- Born: 25 January 1968 (age 58) Bangor, County Down, Northern Ireland
- Citizenship: British
- Occupations: Engineer and aerodynamicist
- Employer: Angoka
- Title: CEO

= Mark Gillan =

Northern Irish engineer (born 1968)

Mark Gillan is a British Formula One and motorsport engineer and aerodynamicist. He served in senior roles with the McLaren, Jaguar Racing, Toyota Racing and Williams Racing teams. He is currently the CEO of cyber security company Angoka.

==Career==
Gillan studied aeronautical engineering at Queen’s University Belfast, graduating with a first-class Bachelor of Engineering degree in 1990. He remained at the university to complete a PhD in aeronautical engineering between 1990 and 1993, with doctoral research focused on computational analysis of viscous flow over porous aerofoils, developing expertise in computational fluid dynamics and aerodynamic modelling. Following his doctoral studies, Gillan began his professional career as a research thermodynamicist with Bombardier Inc. in Belfast, working on advanced aerospace engineering projects. He later returned to academia as a lecturer and advisor of studies in aeronautical engineering at Queen’s University Belfast between 1995 and 1998.
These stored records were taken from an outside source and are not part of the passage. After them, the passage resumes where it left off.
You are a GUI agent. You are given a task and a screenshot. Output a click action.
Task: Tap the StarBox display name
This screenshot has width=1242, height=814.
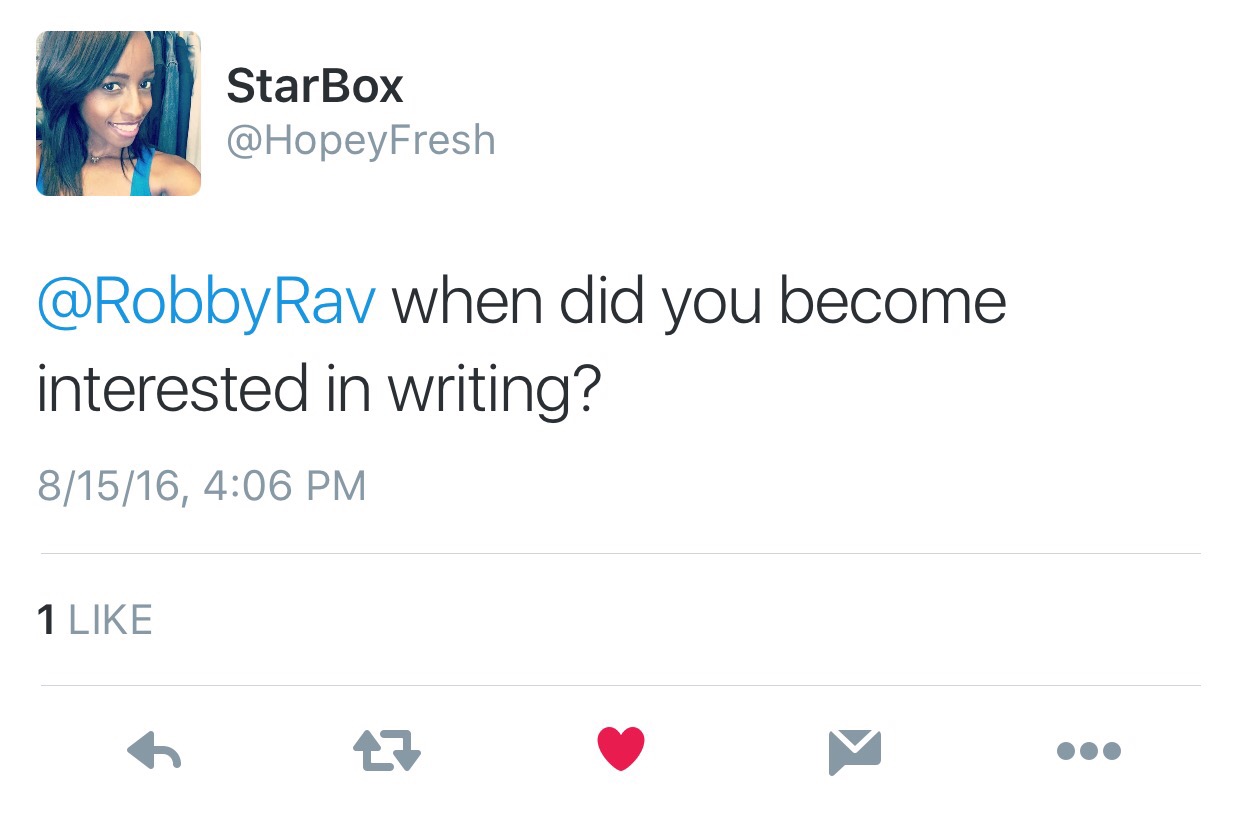tap(314, 86)
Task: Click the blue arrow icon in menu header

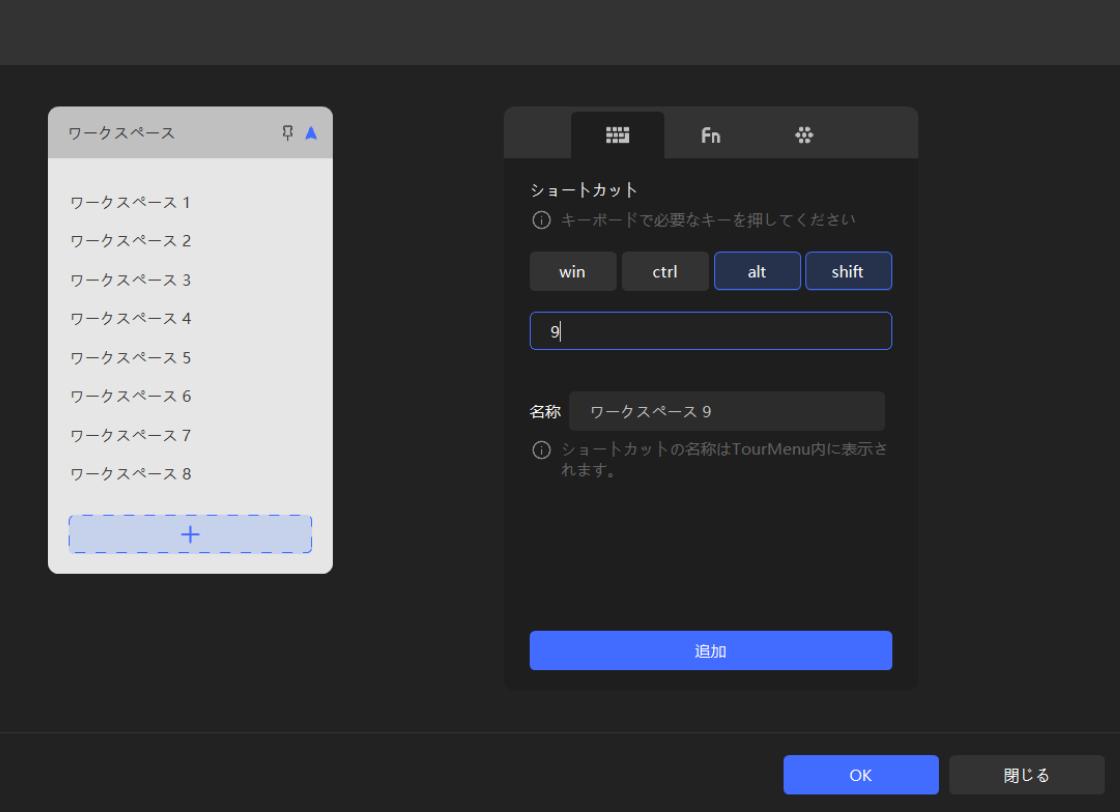Action: click(311, 133)
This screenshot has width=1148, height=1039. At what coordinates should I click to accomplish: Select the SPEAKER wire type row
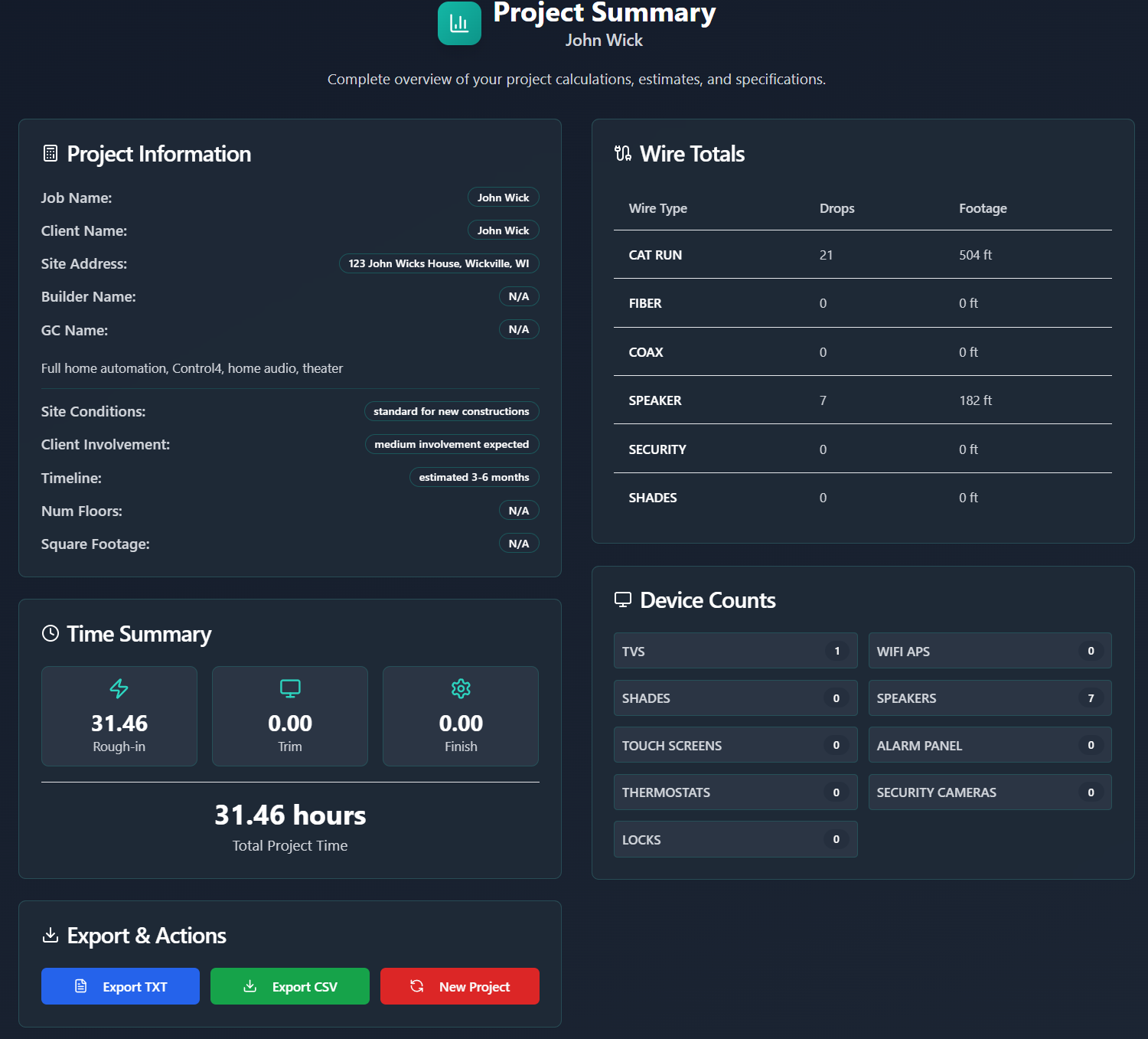tap(863, 400)
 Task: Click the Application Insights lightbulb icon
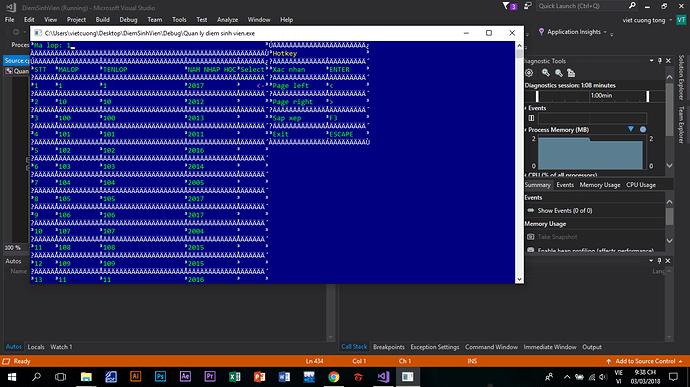[x=541, y=32]
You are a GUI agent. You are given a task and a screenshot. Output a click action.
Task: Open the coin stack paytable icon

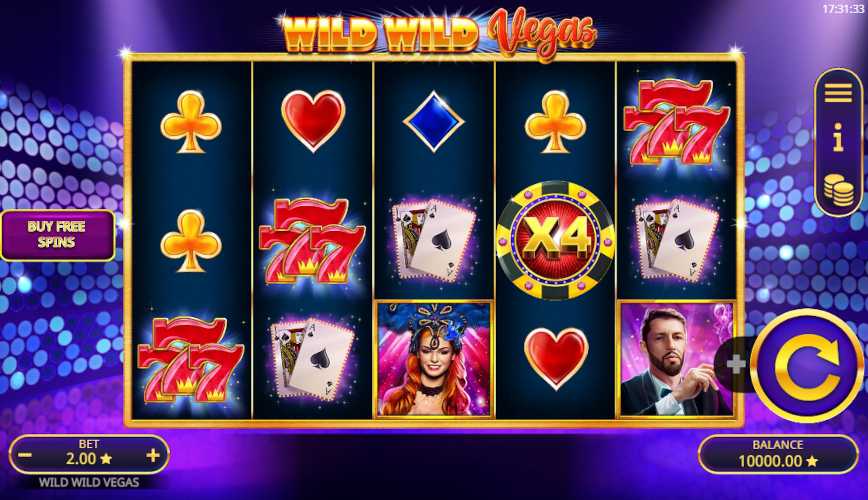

Gillan began his motorsport career in Formula One in 1998 with McLaren as their Principal Operational Aerodynamicist, where he led the trackside aerodynamic team, contributing to consecutive driver's titles in Woking. In 2002, he joined Jaguar Racing as Head of Vehicle Performance and Chief Race Engineer, overseeing vehicle performance engineering and race operations during the team’s latter years in Formula One. He moved to Toyota Racing in Cologne in 2007 as Head of Aerodynamics, leading aerodynamic development for Toyota’s Formula One cars across the 2007, 2008 and 2009 seasons, until the team’s withdrawal from the sport at the end of 2009.
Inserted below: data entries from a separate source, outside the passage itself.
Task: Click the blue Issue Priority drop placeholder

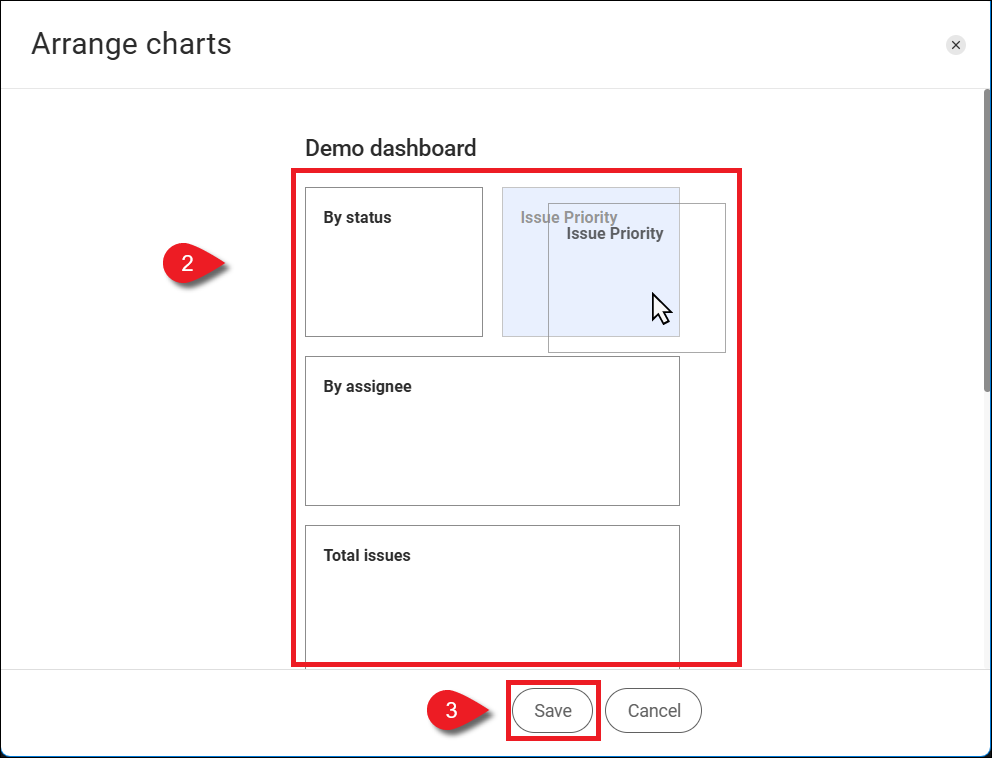Action: [525, 290]
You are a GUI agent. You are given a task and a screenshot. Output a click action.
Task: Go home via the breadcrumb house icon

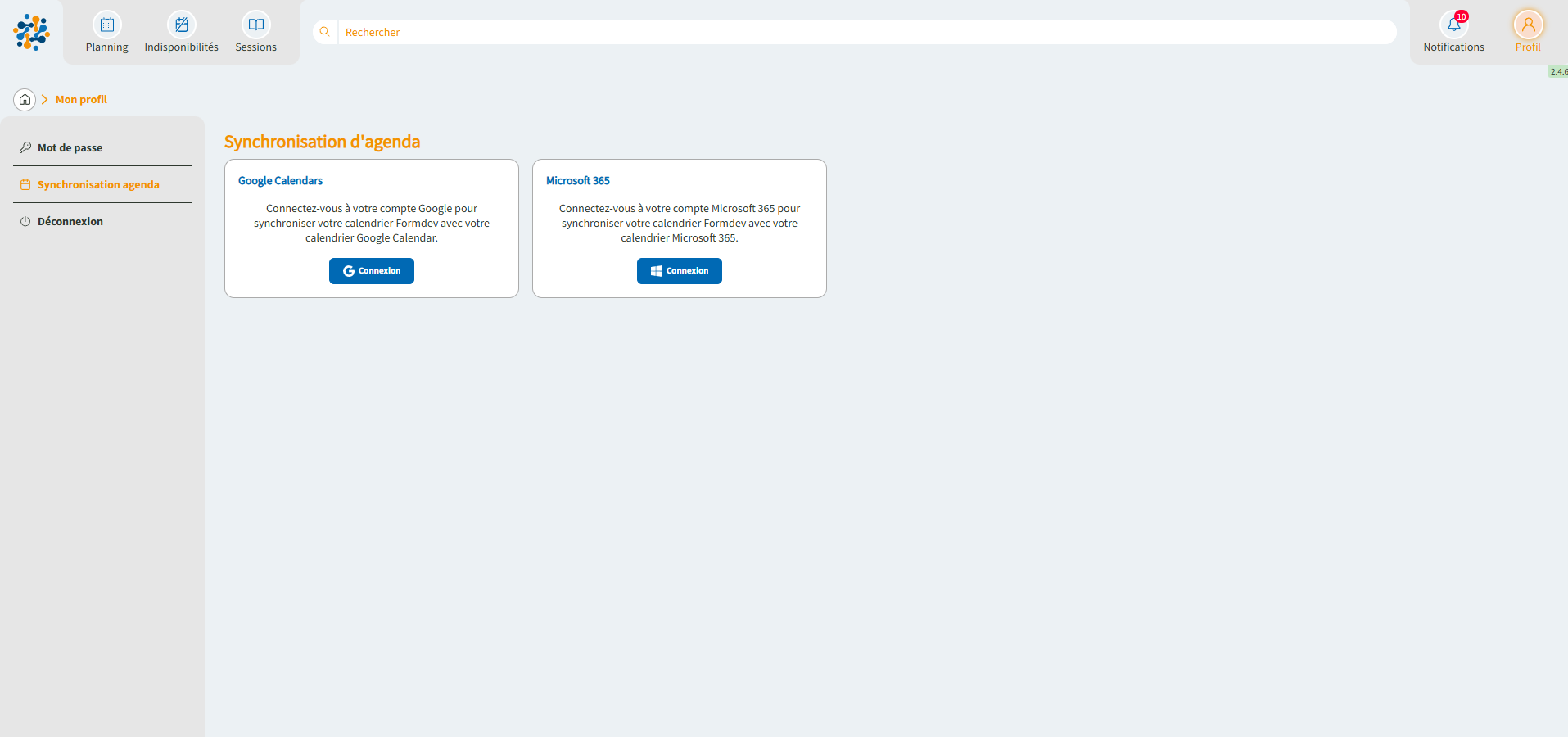25,100
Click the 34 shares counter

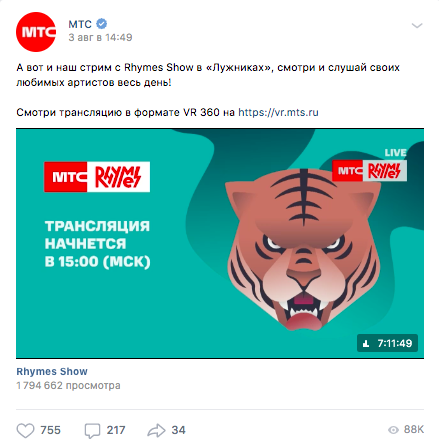(178, 430)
Gillan went back to academia, lecturing at the University of Surrey before getting to itch to return to Formula One with Williams Racing. From October 2011, he was appointed Chief Operations Engineer, overseeing race team operations and engineering coordination.
He remained in this position until the end of the 2012 season, overseeing a successful season with the team, including a race victory curtsy of Pastor Maldonado.
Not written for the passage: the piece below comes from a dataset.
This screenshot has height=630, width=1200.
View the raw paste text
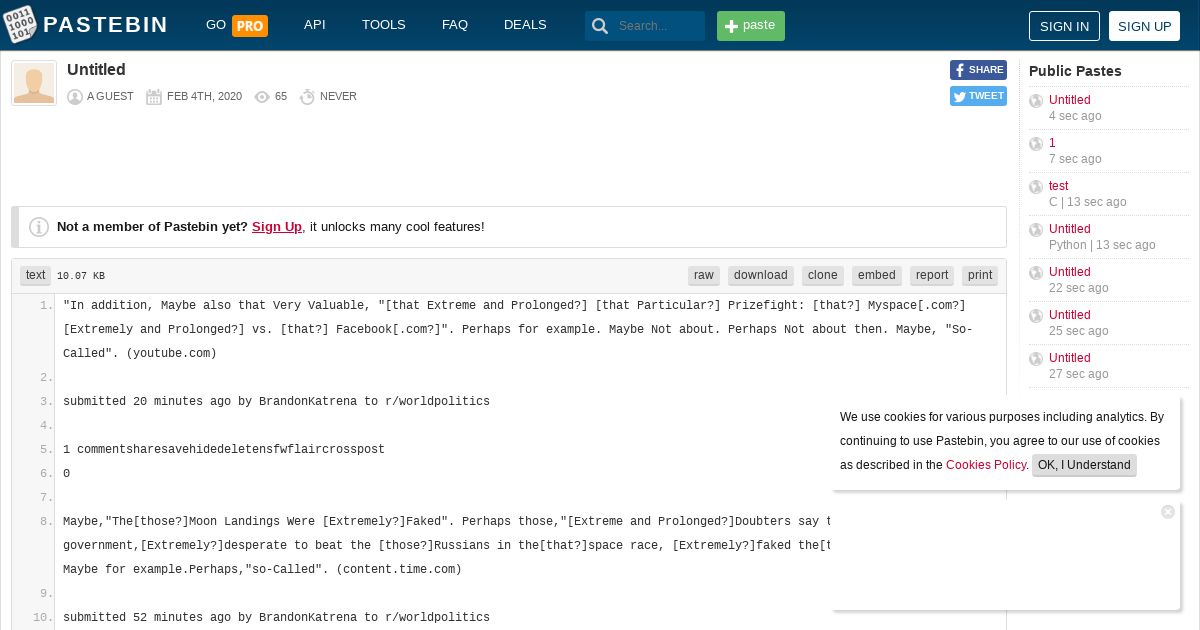point(704,275)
Following his Formula One career, Gillan transitioned into senior leadership roles across engineering consultancy, research and technology. He served as managing director at MTS Systems Corporation between 2013 and 2016, later led a wave power technology company, and was chief operating officer at Artemis Technologies. He subsequently worked at the King Abdullah University of Science and Technology as a vice president. He is currently the chief executive officer of the cyber security company Angoka.